- Problem description
Would you output all the data exactly as it stands?

- Dataset
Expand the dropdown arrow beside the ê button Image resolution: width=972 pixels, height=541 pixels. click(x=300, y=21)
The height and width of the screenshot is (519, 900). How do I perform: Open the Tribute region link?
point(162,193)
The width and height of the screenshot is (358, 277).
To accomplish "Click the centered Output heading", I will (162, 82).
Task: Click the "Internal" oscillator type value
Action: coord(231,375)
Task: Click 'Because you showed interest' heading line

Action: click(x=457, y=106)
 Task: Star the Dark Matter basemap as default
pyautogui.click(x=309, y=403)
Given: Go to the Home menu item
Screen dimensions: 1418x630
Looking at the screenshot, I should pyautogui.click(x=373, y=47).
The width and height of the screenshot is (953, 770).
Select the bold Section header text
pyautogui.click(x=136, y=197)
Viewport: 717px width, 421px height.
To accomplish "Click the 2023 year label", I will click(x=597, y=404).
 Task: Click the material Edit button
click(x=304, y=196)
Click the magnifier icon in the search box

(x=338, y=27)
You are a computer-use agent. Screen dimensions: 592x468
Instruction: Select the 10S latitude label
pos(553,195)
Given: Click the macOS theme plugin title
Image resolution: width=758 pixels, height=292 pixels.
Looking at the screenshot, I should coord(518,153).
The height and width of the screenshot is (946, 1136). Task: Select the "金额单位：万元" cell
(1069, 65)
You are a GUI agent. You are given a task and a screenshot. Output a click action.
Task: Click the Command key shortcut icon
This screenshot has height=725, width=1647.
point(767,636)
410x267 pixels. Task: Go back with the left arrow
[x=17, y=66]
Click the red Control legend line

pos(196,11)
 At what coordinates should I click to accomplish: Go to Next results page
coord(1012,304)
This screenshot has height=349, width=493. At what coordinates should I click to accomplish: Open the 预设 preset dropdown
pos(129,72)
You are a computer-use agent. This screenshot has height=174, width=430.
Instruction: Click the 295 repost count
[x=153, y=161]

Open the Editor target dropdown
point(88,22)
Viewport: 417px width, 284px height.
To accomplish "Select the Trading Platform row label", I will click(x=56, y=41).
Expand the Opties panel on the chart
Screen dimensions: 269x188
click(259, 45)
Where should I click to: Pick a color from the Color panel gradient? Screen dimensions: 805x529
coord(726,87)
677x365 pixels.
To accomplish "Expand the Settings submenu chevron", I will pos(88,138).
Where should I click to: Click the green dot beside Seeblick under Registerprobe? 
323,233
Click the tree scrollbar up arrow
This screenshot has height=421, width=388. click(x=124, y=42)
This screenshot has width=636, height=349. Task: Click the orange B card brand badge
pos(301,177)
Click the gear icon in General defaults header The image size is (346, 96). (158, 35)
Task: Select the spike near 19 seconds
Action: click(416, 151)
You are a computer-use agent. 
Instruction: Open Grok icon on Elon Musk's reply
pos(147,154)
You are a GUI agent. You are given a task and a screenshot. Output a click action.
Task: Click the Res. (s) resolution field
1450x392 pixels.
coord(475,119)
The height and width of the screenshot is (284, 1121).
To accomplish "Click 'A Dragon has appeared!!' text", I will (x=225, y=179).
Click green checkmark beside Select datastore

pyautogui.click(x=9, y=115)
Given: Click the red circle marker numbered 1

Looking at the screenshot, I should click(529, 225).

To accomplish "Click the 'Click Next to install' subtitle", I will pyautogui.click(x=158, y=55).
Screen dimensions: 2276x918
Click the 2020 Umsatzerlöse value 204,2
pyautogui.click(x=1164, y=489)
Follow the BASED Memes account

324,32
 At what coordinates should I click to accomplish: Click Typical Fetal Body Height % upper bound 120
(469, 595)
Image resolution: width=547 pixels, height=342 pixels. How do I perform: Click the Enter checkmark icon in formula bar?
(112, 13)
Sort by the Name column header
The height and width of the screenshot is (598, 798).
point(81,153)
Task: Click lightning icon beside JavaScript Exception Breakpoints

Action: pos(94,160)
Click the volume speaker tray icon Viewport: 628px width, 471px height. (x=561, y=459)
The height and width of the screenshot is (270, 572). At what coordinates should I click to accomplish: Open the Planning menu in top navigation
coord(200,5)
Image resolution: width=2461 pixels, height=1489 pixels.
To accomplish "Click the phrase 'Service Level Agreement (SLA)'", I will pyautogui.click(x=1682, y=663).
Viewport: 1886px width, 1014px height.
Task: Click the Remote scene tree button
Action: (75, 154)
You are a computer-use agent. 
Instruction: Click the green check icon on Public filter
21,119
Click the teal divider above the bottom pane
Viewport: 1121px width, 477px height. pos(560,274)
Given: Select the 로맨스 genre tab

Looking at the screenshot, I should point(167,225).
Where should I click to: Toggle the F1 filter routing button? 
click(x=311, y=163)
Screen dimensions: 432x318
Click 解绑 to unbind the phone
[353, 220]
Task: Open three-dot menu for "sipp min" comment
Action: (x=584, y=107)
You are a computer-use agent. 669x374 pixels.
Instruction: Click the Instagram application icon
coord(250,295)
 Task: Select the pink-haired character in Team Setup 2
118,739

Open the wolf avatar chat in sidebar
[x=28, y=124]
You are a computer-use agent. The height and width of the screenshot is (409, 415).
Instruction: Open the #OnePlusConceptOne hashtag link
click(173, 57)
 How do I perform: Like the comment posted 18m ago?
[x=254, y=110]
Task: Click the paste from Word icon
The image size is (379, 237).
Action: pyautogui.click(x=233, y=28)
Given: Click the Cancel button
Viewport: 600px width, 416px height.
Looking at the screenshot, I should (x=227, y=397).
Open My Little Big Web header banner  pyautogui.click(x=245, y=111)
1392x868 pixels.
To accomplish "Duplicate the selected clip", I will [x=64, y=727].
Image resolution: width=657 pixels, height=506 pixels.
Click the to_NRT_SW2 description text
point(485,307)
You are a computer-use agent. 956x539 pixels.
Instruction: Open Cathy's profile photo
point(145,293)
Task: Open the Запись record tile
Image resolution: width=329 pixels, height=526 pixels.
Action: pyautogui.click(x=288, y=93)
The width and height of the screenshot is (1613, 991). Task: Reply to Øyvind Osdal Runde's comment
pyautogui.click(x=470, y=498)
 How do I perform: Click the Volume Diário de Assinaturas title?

- Response to this task
Expand the dropdown arrow beside the ê button Image resolution: width=972 pixels, height=541 pixels. click(x=300, y=21)
The height and width of the screenshot is (519, 900). How do I perform: Open the Tribute region link?
point(162,193)
The width and height of the screenshot is (358, 277).
To accomplish "Click the centered Output heading", I will (162, 82).
Task: Click the "Internal" oscillator type value
Action: coord(231,375)
Task: Click 'Because you showed interest' heading line

Action: click(x=457, y=106)
 Task: Star the Dark Matter basemap as default
pyautogui.click(x=309, y=403)
Given: Go to the Home menu item
Screen dimensions: 1418x630
Looking at the screenshot, I should pyautogui.click(x=373, y=47).
The width and height of the screenshot is (953, 770).
Select the bold Section header text
pyautogui.click(x=136, y=197)
Viewport: 717px width, 421px height.
To accomplish "Click the 2023 year label", I will click(x=597, y=404).
 Task: Click the material Edit button
click(x=304, y=196)
Click the magnifier icon in the search box

(x=338, y=27)
You are a computer-use agent. Screen dimensions: 592x468
Instruction: Select the 10S latitude label
pos(553,195)
Given: Click the macOS theme plugin title
Image resolution: width=758 pixels, height=292 pixels.
Looking at the screenshot, I should coord(518,153).
The height and width of the screenshot is (946, 1136). Task: Select the "金额单位：万元" cell
(1069, 65)
You are a GUI agent. You are given a task and a screenshot. Output a click action.
Task: Click the Command key shortcut icon
This screenshot has height=725, width=1647.
point(767,636)
410x267 pixels. Task: Go back with the left arrow
[x=17, y=66]
Click the red Control legend line

pos(196,11)
 At what coordinates should I click to accomplish: Go to Next results page
coord(1012,304)
This screenshot has height=349, width=493. At what coordinates should I click to accomplish: Open the 预设 preset dropdown
pos(129,72)
You are a computer-use agent. This screenshot has height=174, width=430.
Instruction: Click the 295 repost count
[x=153, y=161]

Open the Editor target dropdown
point(88,22)
Viewport: 417px width, 284px height.
To accomplish "Select the Trading Platform row label", I will click(x=56, y=41).
Expand the Opties panel on the chart
Screen dimensions: 269x188
click(259, 45)
Where should I click to: Pick a color from the Color panel gradient? Screen dimensions: 805x529
coord(726,87)
677x365 pixels.
To accomplish "Expand the Settings submenu chevron", I will pos(88,138).
Where should I click to: Click the green dot beside Seeblick under Registerprobe? 
323,233
Click the tree scrollbar up arrow
This screenshot has height=421, width=388. click(x=124, y=42)
This screenshot has width=636, height=349. Task: Click the orange B card brand badge
pos(301,177)
Click the gear icon in General defaults header The image size is (346, 96). (158, 35)
Task: Select the spike near 19 seconds
Action: click(416, 151)
You are a computer-use agent. 
Instruction: Open Grok icon on Elon Musk's reply
pos(147,154)
You are a GUI agent. You are given a task and a screenshot. Output a click action.
Task: Click the Res. (s) resolution field
1450x392 pixels.
coord(475,119)
The height and width of the screenshot is (284, 1121).
To accomplish "Click 'A Dragon has appeared!!' text", I will (x=225, y=179).
Click green checkmark beside Select datastore

pyautogui.click(x=9, y=115)
Given: Click the red circle marker numbered 1

Looking at the screenshot, I should click(529, 225).

To accomplish "Click the 'Click Next to install' subtitle", I will pyautogui.click(x=158, y=55).
Screen dimensions: 2276x918
Click the 2020 Umsatzerlöse value 204,2
pyautogui.click(x=1164, y=489)
Follow the BASED Memes account

324,32
 At what coordinates should I click to accomplish: Click Typical Fetal Body Height % upper bound 120
(469, 595)
Image resolution: width=547 pixels, height=342 pixels. How do I perform: Click the Enter checkmark icon in formula bar?
(112, 13)
Sort by the Name column header
The height and width of the screenshot is (598, 798).
point(81,153)
Task: Click lightning icon beside JavaScript Exception Breakpoints

Action: pos(94,160)
Click the volume speaker tray icon Viewport: 628px width, 471px height. (x=561, y=459)
The height and width of the screenshot is (270, 572). At what coordinates should I click to accomplish: Open the Planning menu in top navigation
coord(200,5)
Image resolution: width=2461 pixels, height=1489 pixels.
To accomplish "Click the phrase 'Service Level Agreement (SLA)'", I will pyautogui.click(x=1682, y=663).
Viewport: 1886px width, 1014px height.
Task: Click the Remote scene tree button
Action: (75, 154)
You are a computer-use agent. 
Instruction: Click the green check icon on Public filter
21,119
Click the teal divider above the bottom pane
Viewport: 1121px width, 477px height. pos(560,274)
Given: Select the 로맨스 genre tab

Looking at the screenshot, I should point(167,225).
Where should I click to: Toggle the F1 filter routing button? 
click(x=311, y=163)
Screen dimensions: 432x318
Click 解绑 to unbind the phone
[353, 220]
Task: Open three-dot menu for "sipp min" comment
Action: (x=584, y=107)
You are a computer-use agent. 669x374 pixels.
Instruction: Click the Instagram application icon
coord(250,295)
 Task: Select the pink-haired character in Team Setup 2
118,739

Open the wolf avatar chat in sidebar
[x=28, y=124]
You are a computer-use agent. The height and width of the screenshot is (409, 415).
Instruction: Open the #OnePlusConceptOne hashtag link
click(173, 57)
 How do I perform: Like the comment posted 18m ago?
[x=254, y=110]
Task: Click the paste from Word icon
The image size is (379, 237).
Action: pyautogui.click(x=233, y=28)
Given: Click the Cancel button
Viewport: 600px width, 416px height.
Looking at the screenshot, I should (x=227, y=397).
Open My Little Big Web header banner  pyautogui.click(x=245, y=111)
1392x868 pixels.
To accomplish "Duplicate the selected clip", I will [x=64, y=727].
Image resolution: width=657 pixels, height=506 pixels.
Click the to_NRT_SW2 description text
point(485,307)
You are a computer-use agent. 956x539 pixels.
Instruction: Open Cathy's profile photo
point(145,293)
Task: Open the Запись record tile
Image resolution: width=329 pixels, height=526 pixels.
Action: pyautogui.click(x=288, y=93)
The width and height of the screenshot is (1613, 991). Task: Reply to Øyvind Osdal Runde's comment
pyautogui.click(x=470, y=498)
 How do I perform: Click the Volume Diário de Assinaturas title?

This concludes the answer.